3. Colorization: One Hundred Years of Black Films in a White World by Wil Haygood (Knopf)

Haygood’s ambitious story of America interwoven with the history of filmmaking and racial dynamics is richly rewarding, and certainly more than an encyclopedic account of breakthrough performances of actors such as Sidney Poitier snubbed by the Oscars until he was rewarded for Lilies of the Field in 1964, with the Civil Rights Act following just months later. Haygood draws from an extraordinary range of sources, including interviews with actors and screenwriters and newspaper – black and white – archives, as well as the film. He keys into national politics and history, ranging from the often-overlooked Homestead Act of 1862 to more recent tragic deaths of Ahmaud Arbery and George Floyd. Haygood, author of The Butler: A Witness to History, which Lee Daniels made into a film, is a gifted writer who ingeniously propels this narrative with artful “Flashback” and “Interlude” chapters.

 4.  Sunbelt Blues: The Failure of American Housing by Andrew Ross (Metropolitan)

Ross, prominent professor of social and cultural analysis at New York University, returns to central Florida, the terrain of his groundbreaking The Celebration Chronicles: Life, Liberty, and the Pursuit of Property Value in Disney’s New Town. With his unique blend of ethnography and investigative journalism, Ross focuses on Osceola County, with its extraordinary lack of affordable low-income housing. The corridor south of Disney World represents the growing inequality following the 2008 mortgage crisis which has divided the affluent owners of second homes and Disney service workers laid off because of the COVID-19 pandemic as well as the jobless and homeless who find shelter in seedy motels and encampments in the Sunshine State.

5. Fight Night by Miriam Toews (Bloomsbury)

As in her 2019 Women Talking, featuring a small chorus of women in a fundamentalist Mennonite community, from teenagers to grandmothers, Toews again focuses on multigenerational female relationships, though this time through three generations of a Toronto family.
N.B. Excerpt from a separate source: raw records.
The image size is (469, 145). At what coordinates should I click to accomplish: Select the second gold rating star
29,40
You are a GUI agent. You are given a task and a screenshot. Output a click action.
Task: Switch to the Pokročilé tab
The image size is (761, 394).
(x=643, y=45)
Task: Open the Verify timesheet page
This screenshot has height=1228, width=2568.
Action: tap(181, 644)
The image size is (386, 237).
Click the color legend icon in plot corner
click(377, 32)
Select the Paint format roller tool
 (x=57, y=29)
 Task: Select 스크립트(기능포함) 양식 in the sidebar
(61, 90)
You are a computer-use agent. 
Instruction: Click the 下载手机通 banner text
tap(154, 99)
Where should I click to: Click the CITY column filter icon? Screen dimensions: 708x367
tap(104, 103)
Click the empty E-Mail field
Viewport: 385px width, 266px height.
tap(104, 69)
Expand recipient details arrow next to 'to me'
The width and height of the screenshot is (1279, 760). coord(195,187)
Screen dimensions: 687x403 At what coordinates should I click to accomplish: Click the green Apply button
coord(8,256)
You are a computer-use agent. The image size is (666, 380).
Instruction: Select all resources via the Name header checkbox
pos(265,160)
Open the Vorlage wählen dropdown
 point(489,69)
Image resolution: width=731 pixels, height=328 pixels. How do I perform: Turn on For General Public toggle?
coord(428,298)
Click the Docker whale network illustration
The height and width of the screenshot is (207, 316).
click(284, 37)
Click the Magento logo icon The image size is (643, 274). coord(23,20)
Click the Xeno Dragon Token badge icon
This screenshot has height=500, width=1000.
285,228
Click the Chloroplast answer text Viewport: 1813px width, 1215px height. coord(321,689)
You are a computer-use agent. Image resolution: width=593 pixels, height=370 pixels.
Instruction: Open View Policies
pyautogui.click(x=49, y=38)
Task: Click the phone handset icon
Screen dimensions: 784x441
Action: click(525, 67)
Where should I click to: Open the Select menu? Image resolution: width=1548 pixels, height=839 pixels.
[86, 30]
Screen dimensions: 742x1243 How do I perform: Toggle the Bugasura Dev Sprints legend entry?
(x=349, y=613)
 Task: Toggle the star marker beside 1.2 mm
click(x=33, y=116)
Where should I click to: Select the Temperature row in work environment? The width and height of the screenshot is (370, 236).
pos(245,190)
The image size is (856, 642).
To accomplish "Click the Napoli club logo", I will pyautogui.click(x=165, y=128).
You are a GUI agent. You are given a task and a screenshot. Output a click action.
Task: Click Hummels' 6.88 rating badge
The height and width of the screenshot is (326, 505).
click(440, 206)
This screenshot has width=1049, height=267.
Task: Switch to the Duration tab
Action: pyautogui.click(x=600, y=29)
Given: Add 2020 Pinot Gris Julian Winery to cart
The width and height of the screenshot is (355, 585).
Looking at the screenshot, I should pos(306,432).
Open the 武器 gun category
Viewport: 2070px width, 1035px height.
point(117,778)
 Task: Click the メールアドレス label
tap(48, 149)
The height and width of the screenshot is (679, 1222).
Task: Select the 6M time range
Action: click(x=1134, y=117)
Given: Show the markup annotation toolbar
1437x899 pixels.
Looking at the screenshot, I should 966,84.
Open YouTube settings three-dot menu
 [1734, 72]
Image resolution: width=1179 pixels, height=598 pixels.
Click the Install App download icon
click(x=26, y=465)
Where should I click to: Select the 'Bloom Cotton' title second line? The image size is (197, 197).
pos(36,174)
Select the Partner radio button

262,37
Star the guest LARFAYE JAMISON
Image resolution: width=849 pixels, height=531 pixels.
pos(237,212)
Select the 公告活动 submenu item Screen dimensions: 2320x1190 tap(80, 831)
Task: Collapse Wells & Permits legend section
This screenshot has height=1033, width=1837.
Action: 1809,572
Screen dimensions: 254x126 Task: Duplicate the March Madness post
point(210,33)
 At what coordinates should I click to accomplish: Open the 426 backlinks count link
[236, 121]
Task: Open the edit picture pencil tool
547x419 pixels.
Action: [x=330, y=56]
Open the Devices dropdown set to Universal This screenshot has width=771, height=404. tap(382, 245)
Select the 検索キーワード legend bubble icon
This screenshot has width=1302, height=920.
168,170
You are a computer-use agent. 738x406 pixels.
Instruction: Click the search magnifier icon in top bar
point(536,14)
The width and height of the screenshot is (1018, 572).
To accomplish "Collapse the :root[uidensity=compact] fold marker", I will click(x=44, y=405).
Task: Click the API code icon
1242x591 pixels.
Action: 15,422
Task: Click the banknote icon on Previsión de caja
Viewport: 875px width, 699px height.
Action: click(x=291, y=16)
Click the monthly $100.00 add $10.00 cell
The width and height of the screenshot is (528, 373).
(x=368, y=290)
This beguiling novel is narrated by the youngest of the trio, the 9-year-old, irrepressible but worried and precocious Swiv. It takes the form of a long letter to her absent father, which Swiv is writing while being home-schooled by her sickly grandmother, after being suspended for fighting, and her pregnant actress mother is out working. While her mother is angry, her grandmother possesses an infectious exuberance that carries this wonderful tragi-comic work of fiction.